**SUPPLIED INFORMATION:**
● ● ●

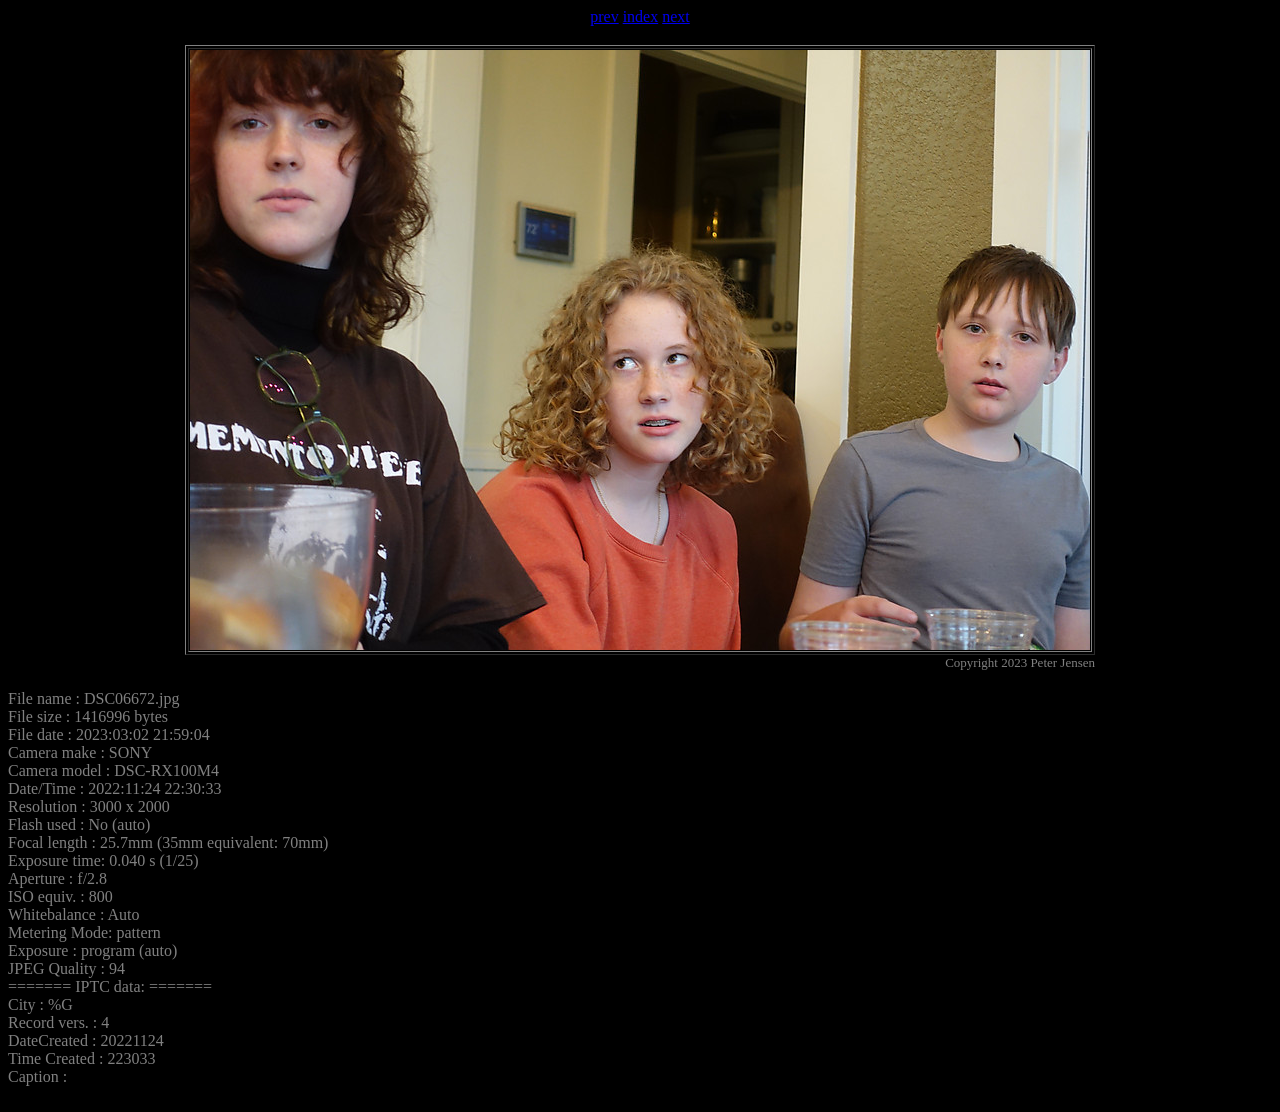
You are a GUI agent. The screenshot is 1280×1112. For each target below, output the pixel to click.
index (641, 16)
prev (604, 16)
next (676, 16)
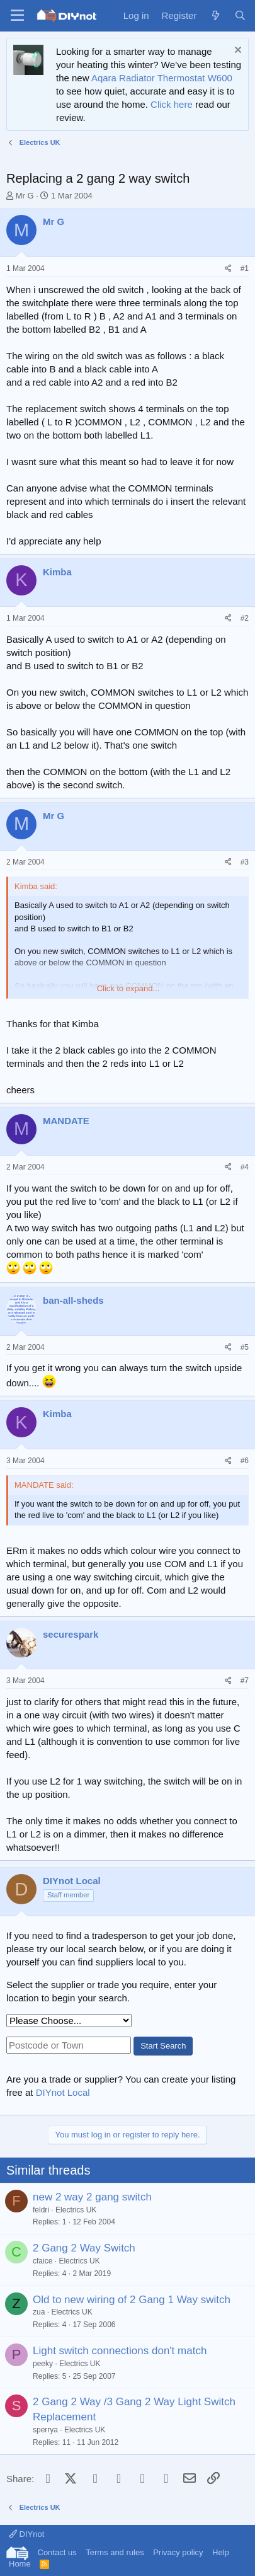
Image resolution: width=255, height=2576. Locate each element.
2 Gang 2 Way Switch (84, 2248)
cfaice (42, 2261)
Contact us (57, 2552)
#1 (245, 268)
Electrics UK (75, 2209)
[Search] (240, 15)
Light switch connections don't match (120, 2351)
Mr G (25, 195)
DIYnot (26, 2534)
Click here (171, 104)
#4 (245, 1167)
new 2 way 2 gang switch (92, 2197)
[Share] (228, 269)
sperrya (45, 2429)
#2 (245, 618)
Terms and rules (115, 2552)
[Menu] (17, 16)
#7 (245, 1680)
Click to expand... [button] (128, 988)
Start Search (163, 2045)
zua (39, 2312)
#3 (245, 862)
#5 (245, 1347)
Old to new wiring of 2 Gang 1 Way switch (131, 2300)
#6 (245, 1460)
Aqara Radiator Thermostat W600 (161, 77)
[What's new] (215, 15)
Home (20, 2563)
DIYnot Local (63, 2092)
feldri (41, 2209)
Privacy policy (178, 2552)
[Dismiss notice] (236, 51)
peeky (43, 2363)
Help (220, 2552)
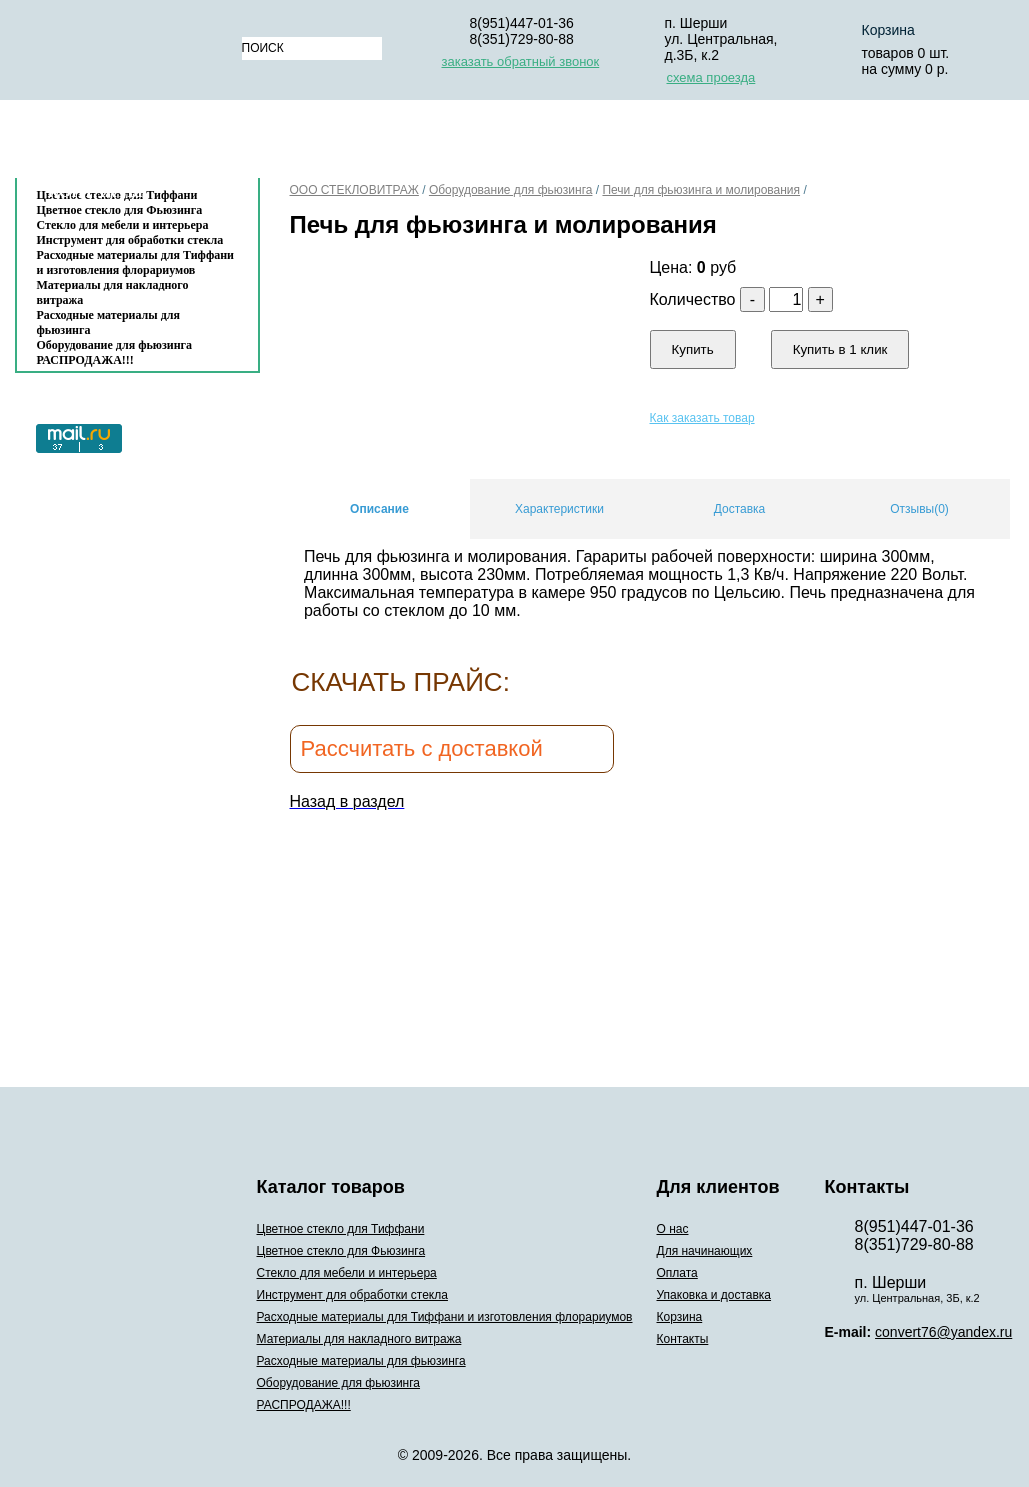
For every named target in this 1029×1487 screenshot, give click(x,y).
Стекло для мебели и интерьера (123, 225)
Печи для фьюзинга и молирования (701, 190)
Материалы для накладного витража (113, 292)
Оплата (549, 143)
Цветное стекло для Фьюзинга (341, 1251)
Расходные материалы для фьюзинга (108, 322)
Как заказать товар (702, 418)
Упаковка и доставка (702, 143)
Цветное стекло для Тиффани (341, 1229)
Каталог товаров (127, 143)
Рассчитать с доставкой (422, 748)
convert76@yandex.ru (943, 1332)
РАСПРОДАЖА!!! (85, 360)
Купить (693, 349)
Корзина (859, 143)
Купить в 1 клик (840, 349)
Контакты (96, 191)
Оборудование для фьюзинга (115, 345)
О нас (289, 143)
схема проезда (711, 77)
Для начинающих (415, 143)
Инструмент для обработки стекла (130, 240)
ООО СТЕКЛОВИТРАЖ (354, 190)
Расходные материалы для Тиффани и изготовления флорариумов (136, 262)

● ● ●

**TASK TO COMPLETE:** Rewrite every line of the records above as one numbered list, skipping blank lines and leaving out the pictures.

**ANSWER FOR THE TASK:**
1. You are a GUI agent. The screenshot is 1280×1112. For each target below, output the pixel to click.
2. index (641, 16)
3. prev (604, 16)
4. next (676, 16)
5. Image resolution: width=255, height=2576. Locate each element.
6. 2 Gang 2 Way Switch (84, 2248)
7. cfaice (42, 2261)
8. Contact us (57, 2552)
9. #1 (245, 268)
10. Electrics UK (75, 2209)
11. [Search] (240, 15)
12. Light switch connections don't match (120, 2351)
13. Mr G (25, 195)
14. DIYnot (26, 2534)
15. Click here (171, 104)
16. #4 (245, 1167)
17. new 2 way 2 gang switch (92, 2197)
18. [Share] (228, 269)
19. sperrya (45, 2429)
20. #2 (245, 618)
21. Terms and rules (115, 2552)
22. [Menu] (17, 16)
23. #7 (245, 1680)
24. Click to expand... [button] (128, 988)
25. Start Search (163, 2045)
26. zua (39, 2312)
27. #3 (245, 862)
28. #5 (245, 1347)
29. Old to new wiring of 2 Gang 1 Way switch (131, 2300)
30. #6 (245, 1460)
31. Aqara Radiator Thermostat W600 (161, 77)
32. [What's new] (215, 15)
33. Home (20, 2563)
34. DIYnot Local (63, 2092)
35. feldri (41, 2209)
36. Privacy policy (178, 2552)
37. [Dismiss notice] (236, 51)
38. peeky (43, 2363)
39. Help (220, 2552)
40. For every named target in this 1029×1487 screenshot, give click(x,y).
41. Стекло для мебели и интерьера (123, 225)
42. Печи для фьюзинга и молирования (701, 190)
43. Материалы для накладного витража (113, 292)
44. Оплата (549, 143)
45. Цветное стекло для Фьюзинга (341, 1251)
46. Расходные материалы для фьюзинга (108, 322)
47. Как заказать товар (702, 418)
48. Упаковка и доставка (702, 143)
49. Цветное стекло для Тиффани (341, 1229)
50. Каталог товаров (127, 143)
51. Рассчитать с доставкой (422, 748)
52. convert76@yandex.ru (943, 1332)
53. РАСПРОДАЖА!!! (85, 360)
54. Купить (693, 349)
55. Корзина (859, 143)
56. Купить в 1 клик (840, 349)
57. Контакты (96, 191)
58. Оборудование для фьюзинга (115, 345)
59. О нас (289, 143)
60. схема проезда (711, 77)
61. Для начинающих (415, 143)
62. Инструмент для обработки стекла (130, 240)
63. ООО СТЕКЛОВИТРАЖ (354, 190)
64. Расходные материалы для Тиффани и изготовления флорариумов (136, 262)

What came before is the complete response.